## INFORMATION:
------------------------------------------------

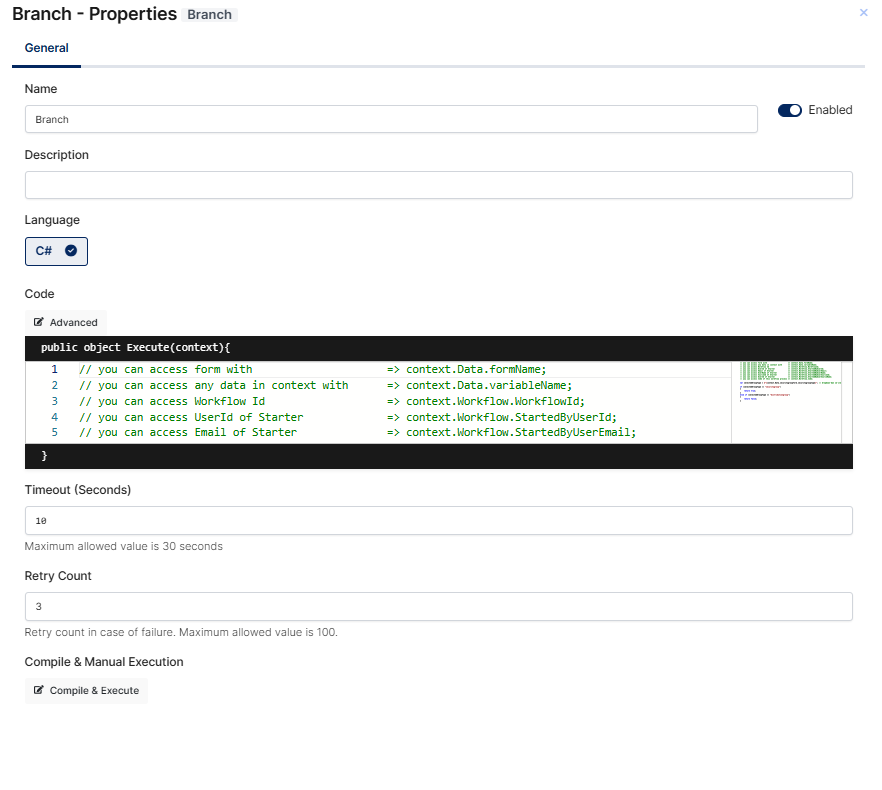The width and height of the screenshot is (882, 790).
Task: Click the Compile & Execute pencil icon
Action: tap(38, 690)
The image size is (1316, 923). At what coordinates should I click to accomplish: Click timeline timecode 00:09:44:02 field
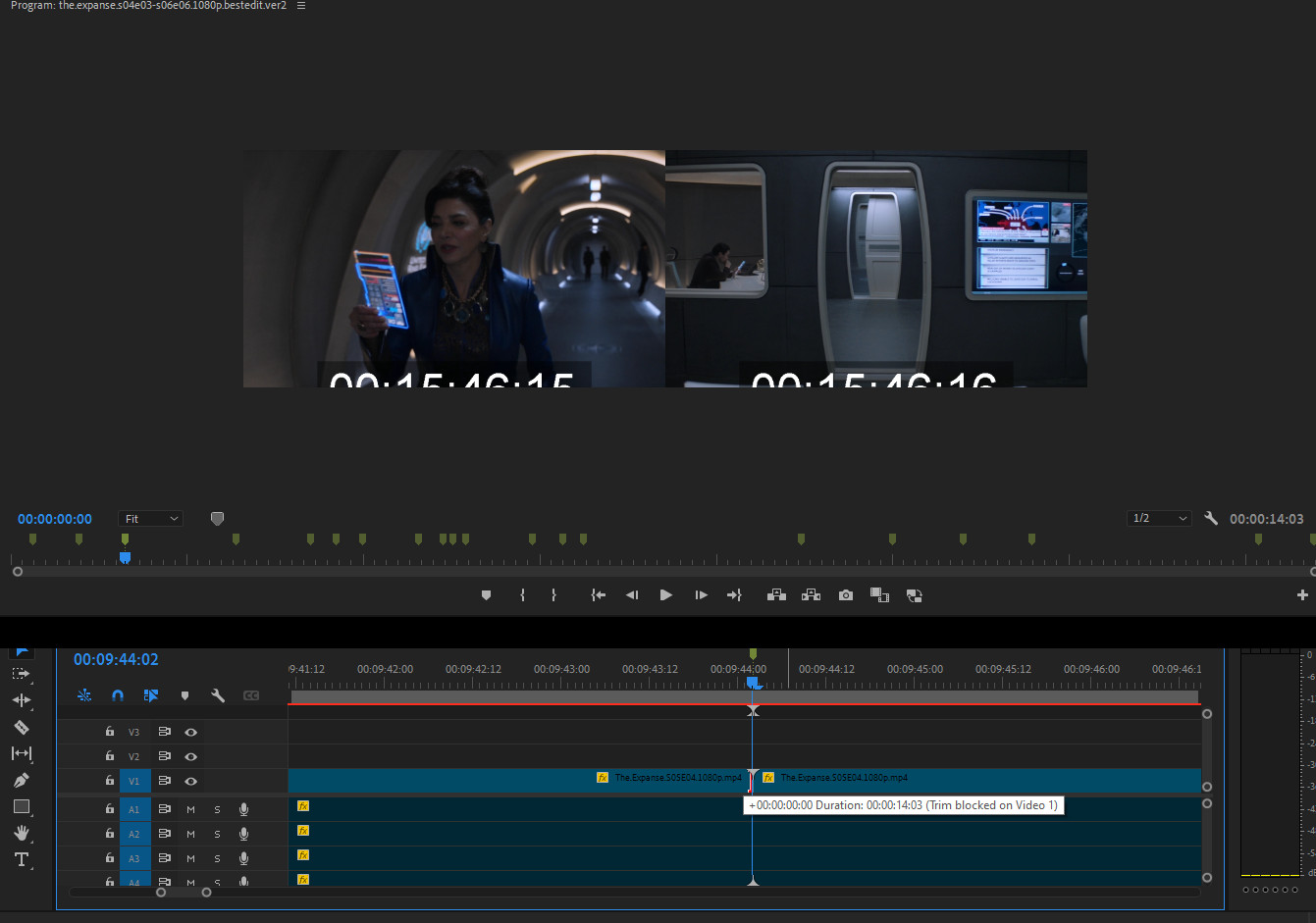pos(116,660)
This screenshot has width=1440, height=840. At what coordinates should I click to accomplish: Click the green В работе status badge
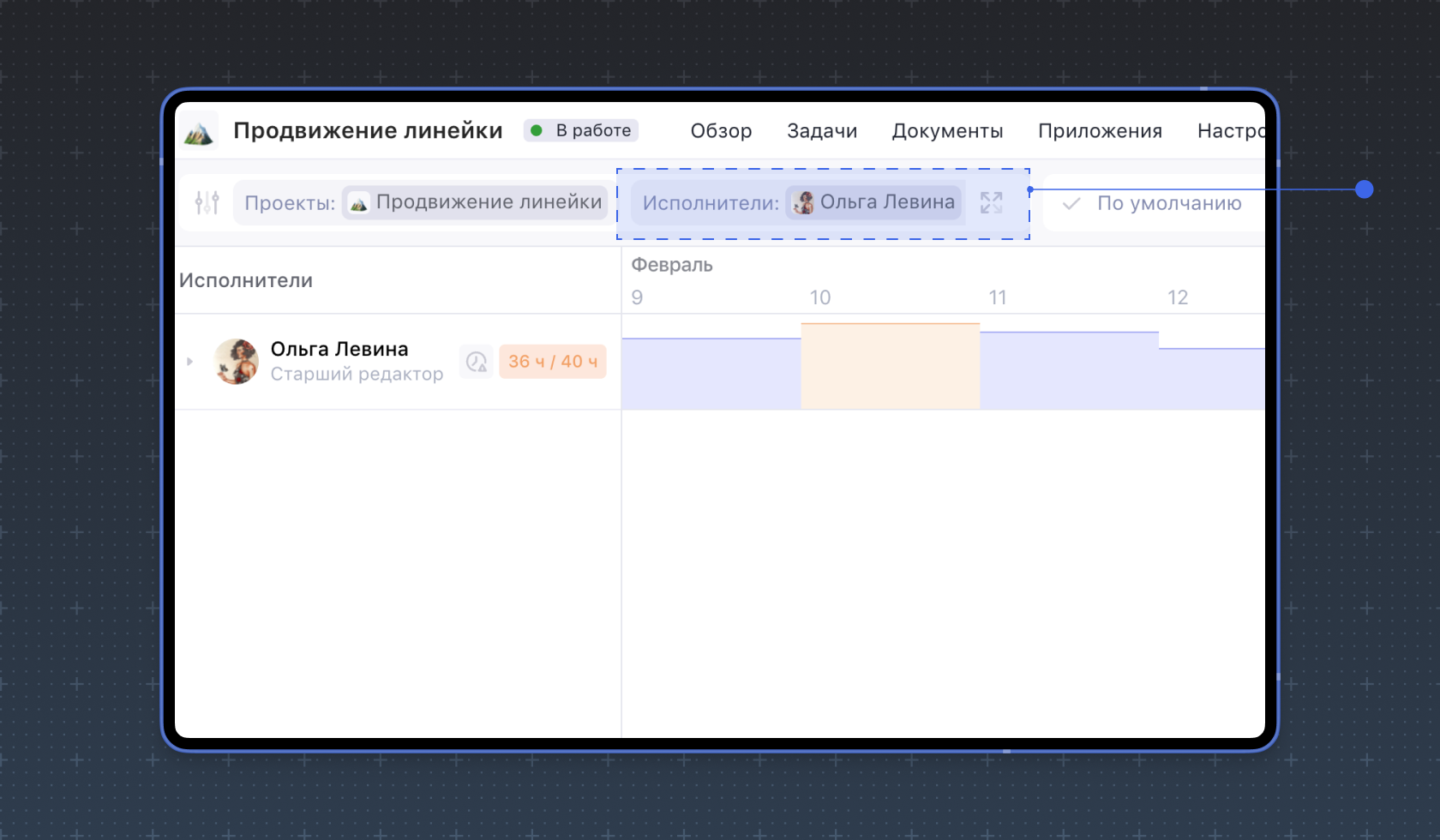click(581, 130)
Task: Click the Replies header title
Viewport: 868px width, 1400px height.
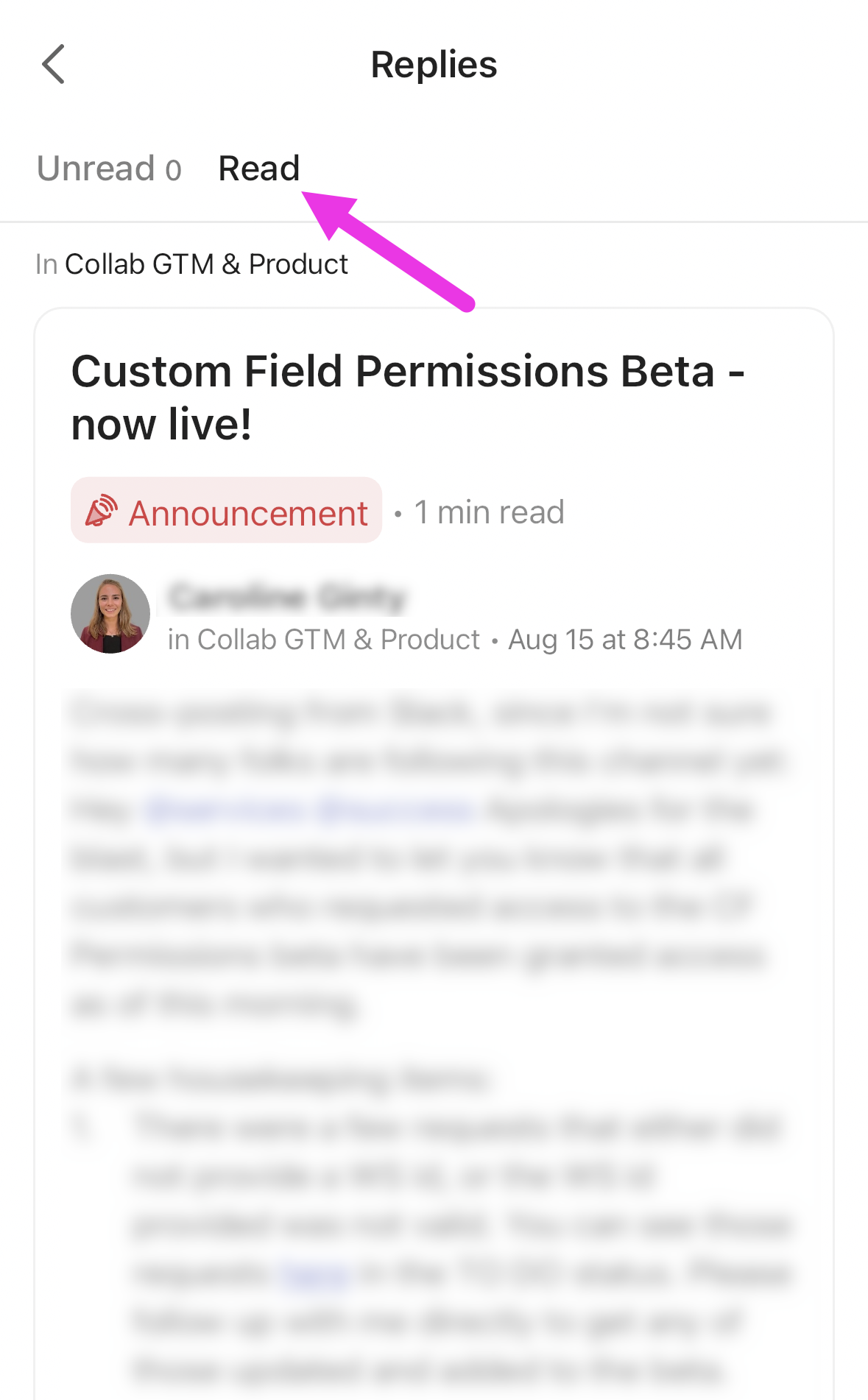Action: (434, 65)
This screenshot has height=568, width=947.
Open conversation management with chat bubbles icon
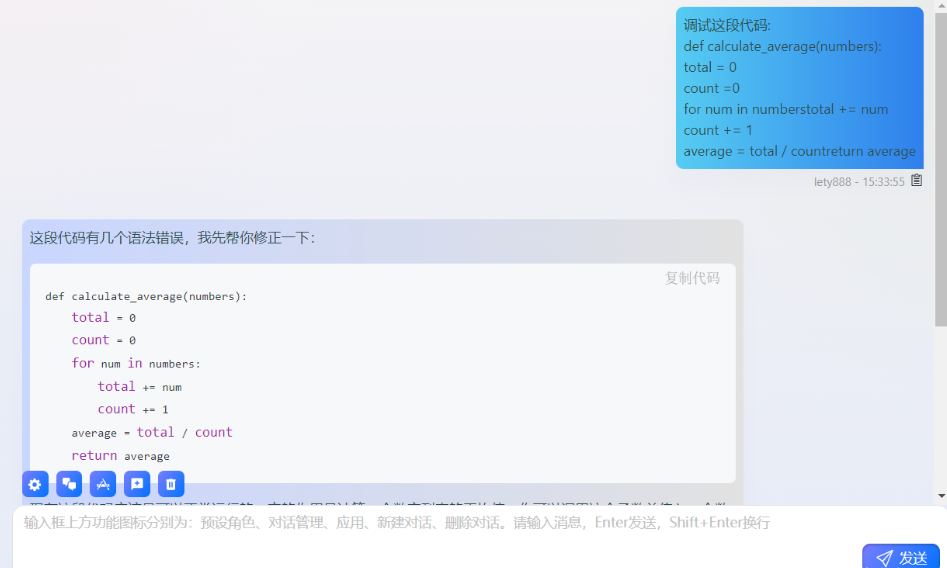(x=69, y=484)
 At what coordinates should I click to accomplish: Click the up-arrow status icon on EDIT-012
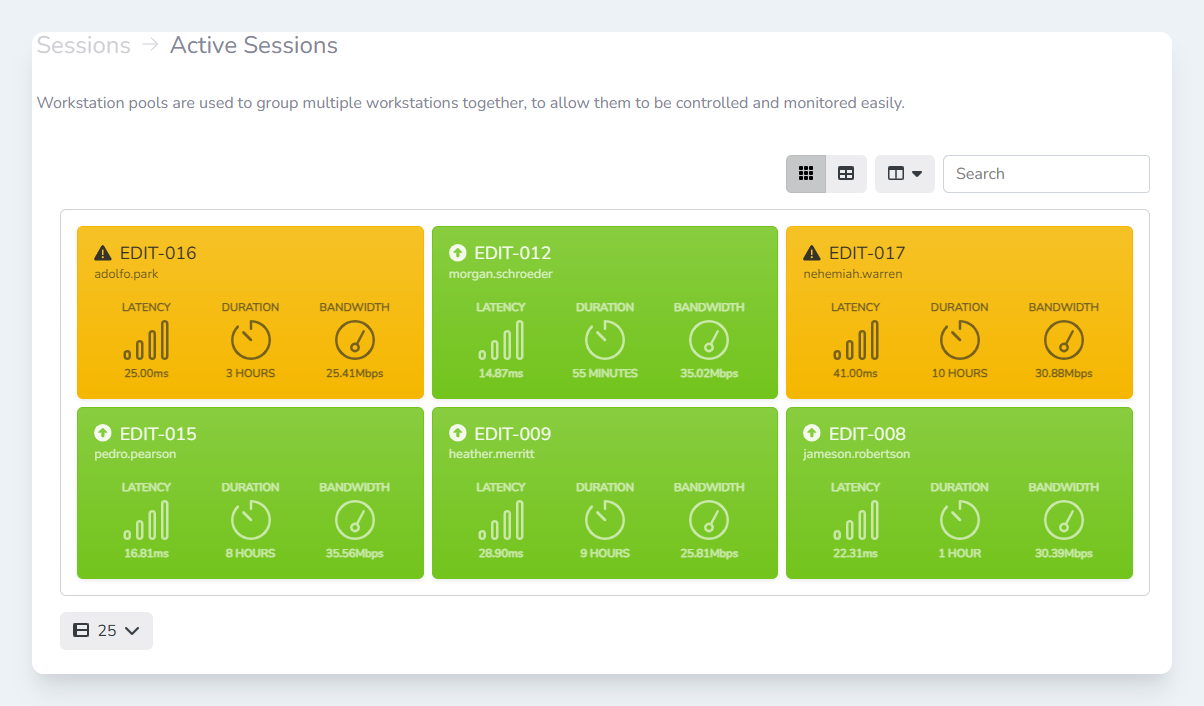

------------------------------------------------

Precisely the lines from the one containing "Task: Click the Replies header title" to the end of the data above, both included, should be printed; leave the pictures out.

## WRITTEN SOLUTION:
Task: Click the Replies header title
Viewport: 868px width, 1400px height.
Action: (434, 65)
This screenshot has height=568, width=947.
Open conversation management with chat bubbles icon
(x=69, y=484)
 At what coordinates should I click to accomplish: Click the up-arrow status icon on EDIT-012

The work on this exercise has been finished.